# Your goal
Quote, word for word, only the lines running from the line with "Where should I click to: Click the italic" through the end of the listing. Leave out the pictures.

.....

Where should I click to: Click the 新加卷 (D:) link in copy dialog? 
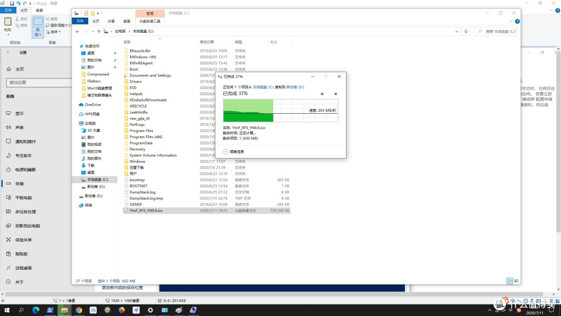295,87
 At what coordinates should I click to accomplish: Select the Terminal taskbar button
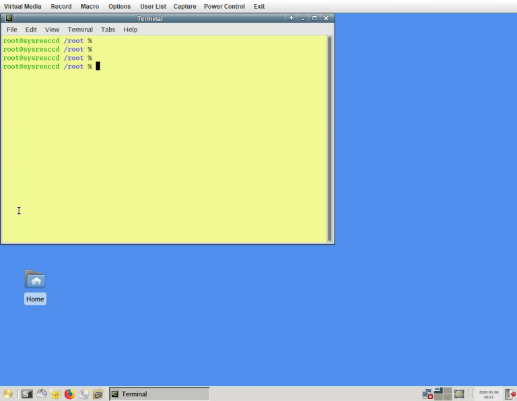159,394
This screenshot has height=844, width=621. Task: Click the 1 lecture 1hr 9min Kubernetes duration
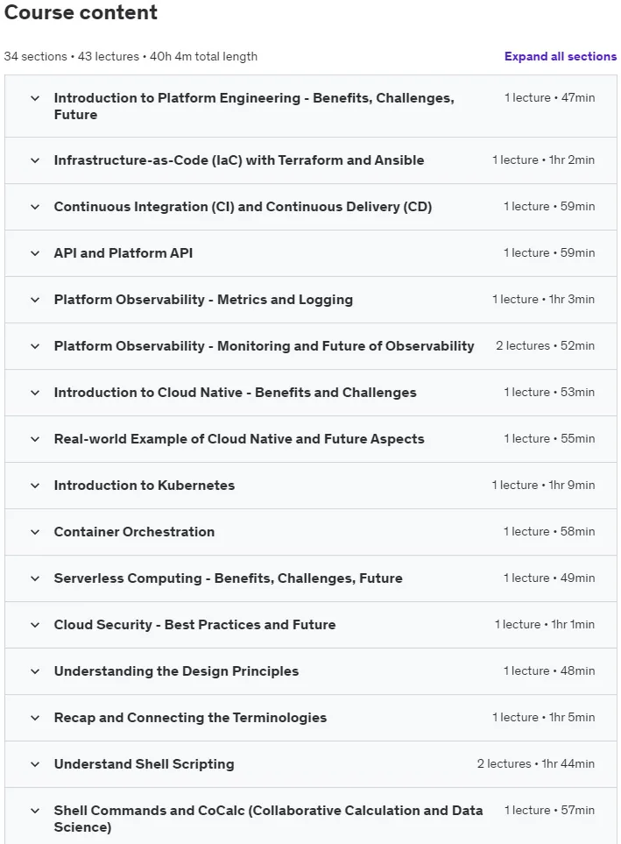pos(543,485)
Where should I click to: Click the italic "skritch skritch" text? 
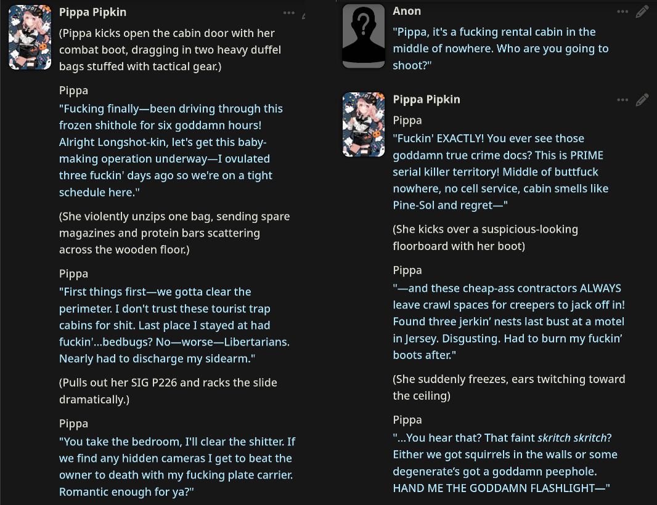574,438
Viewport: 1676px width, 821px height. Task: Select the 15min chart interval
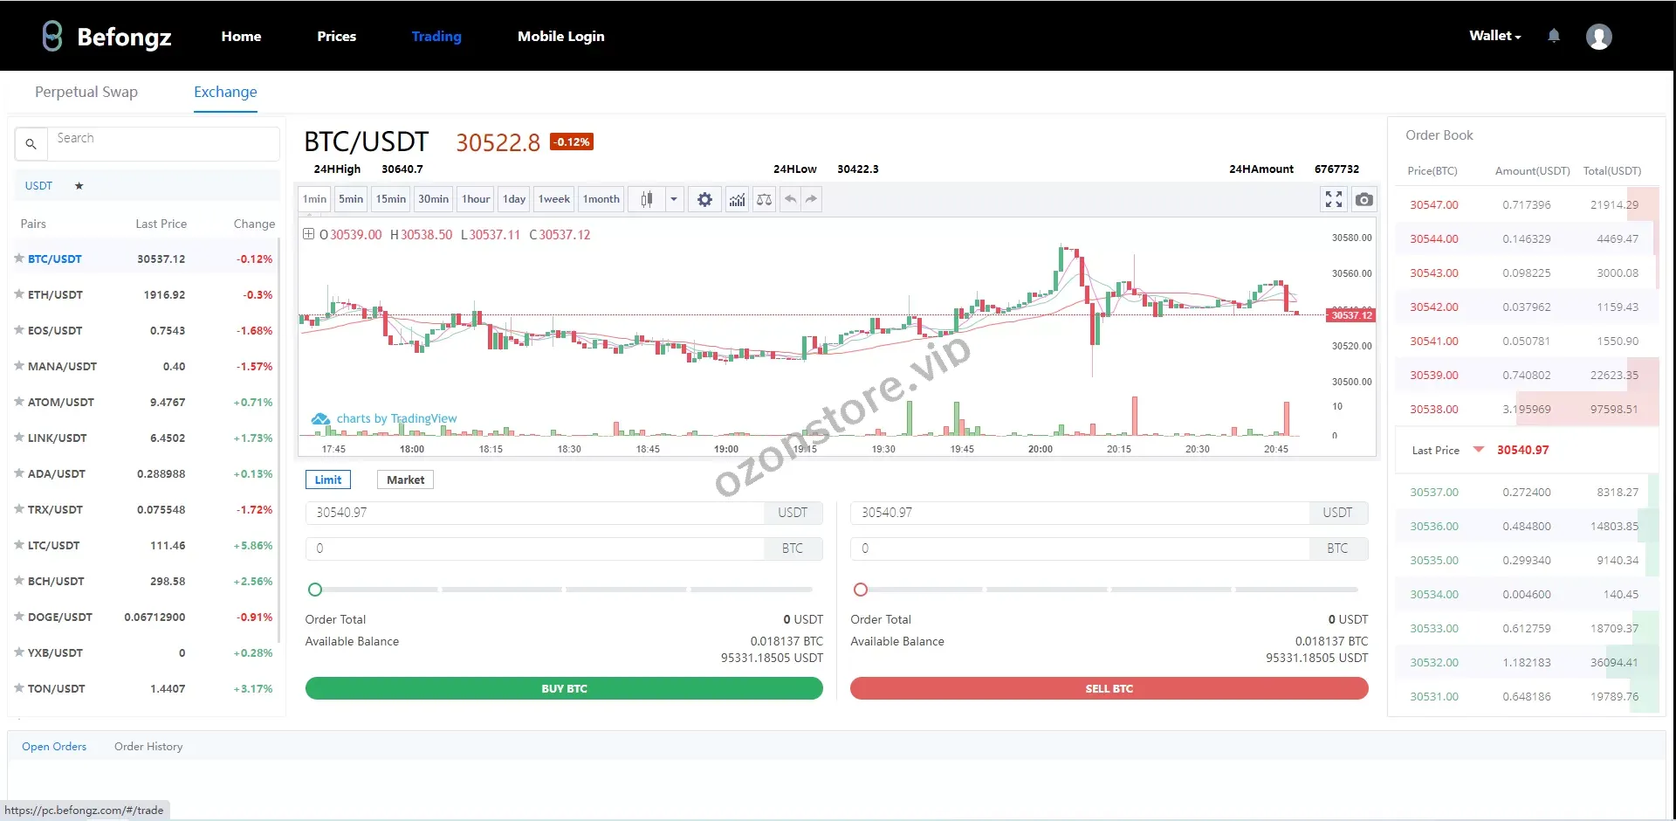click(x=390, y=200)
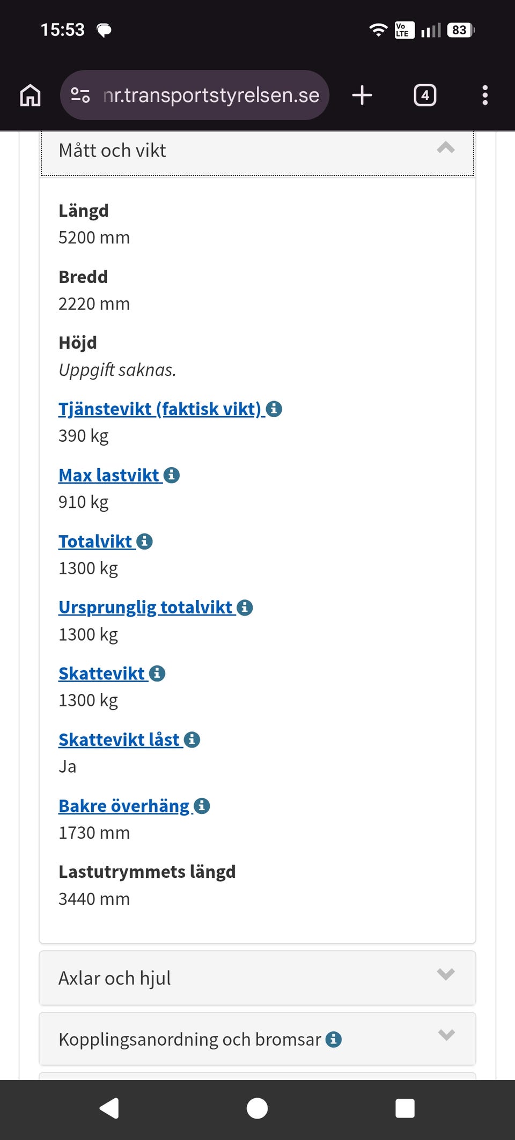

.....

# Written solution
Where should I click to: Click the italic "skritch skritch" text? 
574,438
Viewport: 1676px width, 821px height. Task: Select the 15min chart interval
click(x=390, y=200)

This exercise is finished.